Tariro hits double digits!
Posted in Updates
29 August 2019
We’re 10 Years Old!
Tariro Youth Project in Harare is ten years old on 29th August this year. We take that as the official start date of the Tariro work we support. On that day I celebrated Mass on this feast of The Beheading of John the Baptist on the veranda of the first house we had in Harare (picture left). Fr John Livesley received the new trustees of TYP – Philip Mutasa, Beata Tumushine, Tambu Mutasa, Innocent Motsi, Mary Kanyemba, Rachel Beck and Carl Melville (picture below right). Present also were the some of the first boys – Byrone, Edwin, Fidelity – now all happily married with children of their own and all taking part in the running of Tariro projects. Edwin really is the key worker for the Rural project Tariro for Young People. So do join us in celebrating this. Thank God for making it work. Thanks to all those who have supported us through these ten years. And if you would like to give us a birthday present to help the current young people, that would be great!
Zimbabwe Economics
The economic situation in Zimbabwe is challenging at the moment.

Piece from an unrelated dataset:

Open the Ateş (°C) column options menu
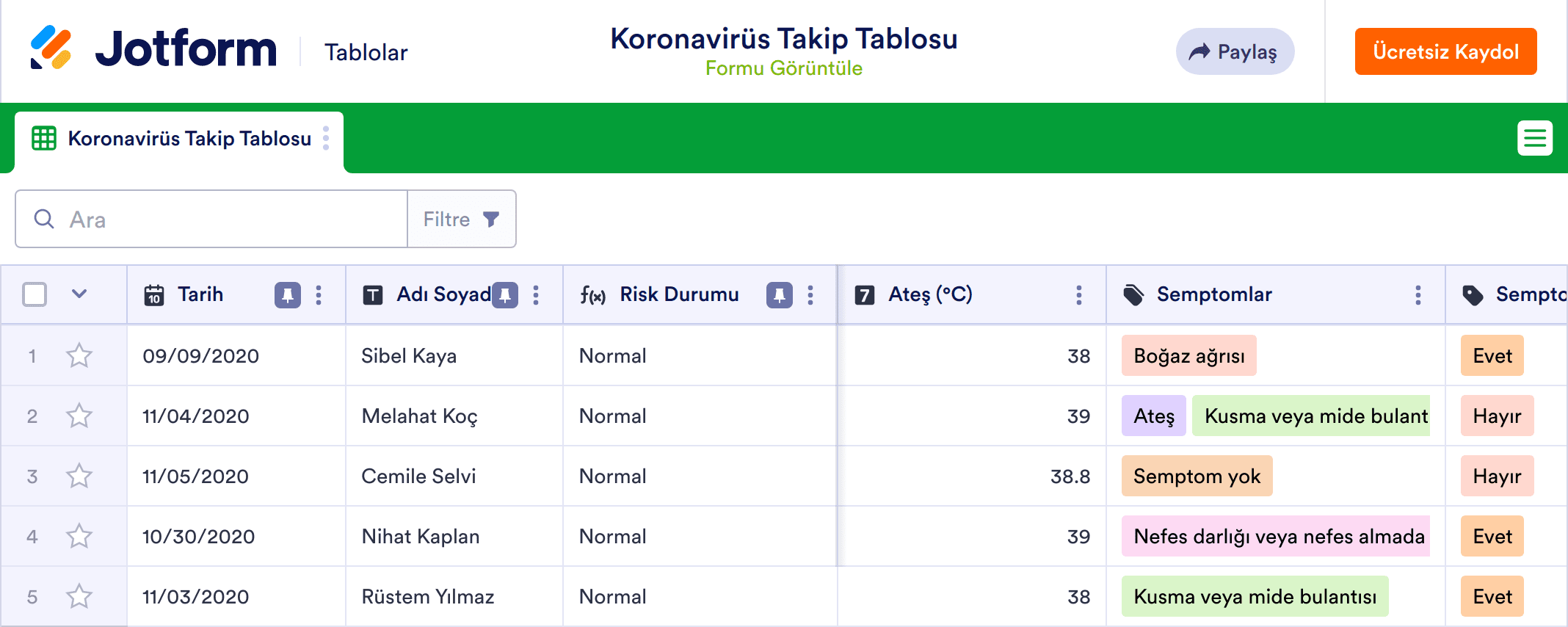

Despite this Tariro goes on and the youngsters seem to be getting all they need. All credit to the local trustees who are doing a magnificent job keeping everything going and even expanding. We have been offered some money for a second pig project and hope this will start soon. Some of the youngsters have recently written O and A levels early (most exams are in November) and got some pleasing A and B grades.
I shall be going out there on 4th September and will be able to tell you more about the state of Zimbabwe after that. I am going out with Adam and Lizzie Wilson, the two trustees who helped start Tariro UK ten years ago. Lizzie is the Chairman and they have been hugely generous with time, money and legal expertise. This will be their first visit and should be enormous fun, but also very exciting for them to meet and get to know some of the youngsters and discover that amazing spirit of Zimbabwe that makes people love the country despite the problems. Lizzie has promised to take lots of photos of pigs, chickens and children, in that order, to share with you in due course.
Fundraising
Every fundraiser dreams of getting a nice big grant that will remove all financial worries for years to come. Tariro hardly ever gets even moderately big grants (there are some happy exceptions to this: the Fellowship of St John for instance and a couple of churches). Yet we keep going and that is because all of you and many of the churches you go to support us. In many ways this is better than relying on big grants, nice as they are. We do have a wonderful sense of having scores of supporters who love the children, like what we are doing and stay interested in the work. This means a lot to us and I think it means a lot to you. Thank you for doing it.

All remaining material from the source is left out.